Element and text position data
-- Start --
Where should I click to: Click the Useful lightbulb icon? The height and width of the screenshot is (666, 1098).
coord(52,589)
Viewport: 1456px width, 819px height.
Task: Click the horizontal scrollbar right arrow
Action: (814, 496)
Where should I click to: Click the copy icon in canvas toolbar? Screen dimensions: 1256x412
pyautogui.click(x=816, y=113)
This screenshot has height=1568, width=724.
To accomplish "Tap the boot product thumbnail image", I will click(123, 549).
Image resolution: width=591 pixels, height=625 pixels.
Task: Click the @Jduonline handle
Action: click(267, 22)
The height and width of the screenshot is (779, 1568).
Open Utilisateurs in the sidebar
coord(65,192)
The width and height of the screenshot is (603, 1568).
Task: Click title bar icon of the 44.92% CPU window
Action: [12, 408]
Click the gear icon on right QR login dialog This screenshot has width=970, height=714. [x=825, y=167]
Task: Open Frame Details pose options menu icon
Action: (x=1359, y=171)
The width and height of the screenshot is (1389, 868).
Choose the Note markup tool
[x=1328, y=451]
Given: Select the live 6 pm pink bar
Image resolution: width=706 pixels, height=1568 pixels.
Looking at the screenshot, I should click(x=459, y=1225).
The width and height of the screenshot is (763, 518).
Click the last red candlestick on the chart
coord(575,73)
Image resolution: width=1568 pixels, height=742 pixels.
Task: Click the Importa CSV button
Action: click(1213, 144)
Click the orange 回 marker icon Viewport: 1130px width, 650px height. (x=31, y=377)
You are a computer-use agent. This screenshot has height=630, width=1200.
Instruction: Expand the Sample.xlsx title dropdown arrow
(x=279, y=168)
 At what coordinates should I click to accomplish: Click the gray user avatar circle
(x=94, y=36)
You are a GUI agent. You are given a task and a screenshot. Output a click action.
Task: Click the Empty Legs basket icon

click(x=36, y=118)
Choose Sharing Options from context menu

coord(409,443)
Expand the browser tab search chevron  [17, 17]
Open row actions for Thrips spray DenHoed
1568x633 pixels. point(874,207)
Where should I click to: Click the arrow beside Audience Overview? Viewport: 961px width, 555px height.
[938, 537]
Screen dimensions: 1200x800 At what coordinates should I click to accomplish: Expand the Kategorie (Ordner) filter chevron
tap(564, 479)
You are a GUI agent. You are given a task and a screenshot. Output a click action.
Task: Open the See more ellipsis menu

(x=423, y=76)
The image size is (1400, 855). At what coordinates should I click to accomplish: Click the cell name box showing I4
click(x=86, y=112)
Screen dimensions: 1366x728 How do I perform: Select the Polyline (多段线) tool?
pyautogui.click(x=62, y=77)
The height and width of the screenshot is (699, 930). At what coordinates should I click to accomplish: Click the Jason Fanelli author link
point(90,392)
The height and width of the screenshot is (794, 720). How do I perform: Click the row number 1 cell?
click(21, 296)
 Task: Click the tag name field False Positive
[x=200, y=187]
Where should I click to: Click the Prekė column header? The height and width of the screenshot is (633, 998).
-- End --
» Directions: Render the material above as a JSON array of strings, with one string for each line and blank lines omitted.

» Solution for this task:
[
  "Where should I click to: Click the Useful lightbulb icon? The height and width of the screenshot is (666, 1098).",
  "coord(52,589)",
  "Viewport: 1456px width, 819px height.",
  "Task: Click the horizontal scrollbar right arrow",
  "Action: (814, 496)",
  "Where should I click to: Click the copy icon in canvas toolbar? Screen dimensions: 1256x412",
  "pyautogui.click(x=816, y=113)",
  "This screenshot has height=1568, width=724.",
  "To accomplish \"Tap the boot product thumbnail image\", I will click(123, 549).",
  "Image resolution: width=591 pixels, height=625 pixels.",
  "Task: Click the @Jduonline handle",
  "Action: click(267, 22)",
  "The height and width of the screenshot is (779, 1568).",
  "Open Utilisateurs in the sidebar",
  "coord(65,192)",
  "The width and height of the screenshot is (603, 1568).",
  "Task: Click title bar icon of the 44.92% CPU window",
  "Action: [12, 408]",
  "Click the gear icon on right QR login dialog This screenshot has width=970, height=714. [x=825, y=167]",
  "Task: Open Frame Details pose options menu icon",
  "Action: (x=1359, y=171)",
  "The width and height of the screenshot is (1389, 868).",
  "Choose the Note markup tool",
  "[x=1328, y=451]",
  "Given: Select the live 6 pm pink bar",
  "Image resolution: width=706 pixels, height=1568 pixels.",
  "Looking at the screenshot, I should click(x=459, y=1225).",
  "The width and height of the screenshot is (763, 518).",
  "Click the last red candlestick on the chart",
  "coord(575,73)",
  "Image resolution: width=1568 pixels, height=742 pixels.",
  "Task: Click the Importa CSV button",
  "Action: click(1213, 144)",
  "Click the orange 回 marker icon Viewport: 1130px width, 650px height. (x=31, y=377)",
  "You are a computer-use agent. This screenshot has height=630, width=1200.",
  "Instruction: Expand the Sample.xlsx title dropdown arrow",
  "(x=279, y=168)",
  " At what coordinates should I click to accomplish: Click the gray user avatar circle",
  "(x=94, y=36)",
  "You are a GUI agent. You are given a task and a screenshot. Output a click action.",
  "Task: Click the Empty Legs basket icon",
  "click(x=36, y=118)",
  "Choose Sharing Options from context menu",
  "coord(409,443)",
  "Expand the browser tab search chevron  [17, 17]",
  "Open row actions for Thrips spray DenHoed",
  "1568x633 pixels. point(874,207)",
  "Where should I click to: Click the arrow beside Audience Overview? Viewport: 961px width, 555px height.",
  "[938, 537]",
  "Screen dimensions: 1200x800 At what coordinates should I click to accomplish: Expand the Kategorie (Ordner) filter chevron",
  "tap(564, 479)",
  "You are a GUI agent. You are given a task and a screenshot. Output a click action.",
  "Task: Open the See more ellipsis menu",
  "(x=423, y=76)",
  "The image size is (1400, 855). At what coordinates should I click to accomplish: Click the cell name box showing I4",
  "click(x=86, y=112)",
  "Screen dimensions: 1366x728 How do I perform: Select the Polyline (多段线) tool?",
  "pyautogui.click(x=62, y=77)",
  "The height and width of the screenshot is (699, 930). At what coordinates should I click to accomplish: Click the Jason Fanelli author link",
  "point(90,392)",
  "The height and width of the screenshot is (794, 720). How do I perform: Click the row number 1 cell?",
  "click(21, 296)",
  " Task: Click the tag name field False Positive",
  "[x=200, y=187]",
  "Where should I click to: Click the Prekė column header? The height and width of the screenshot is (633, 998)."
]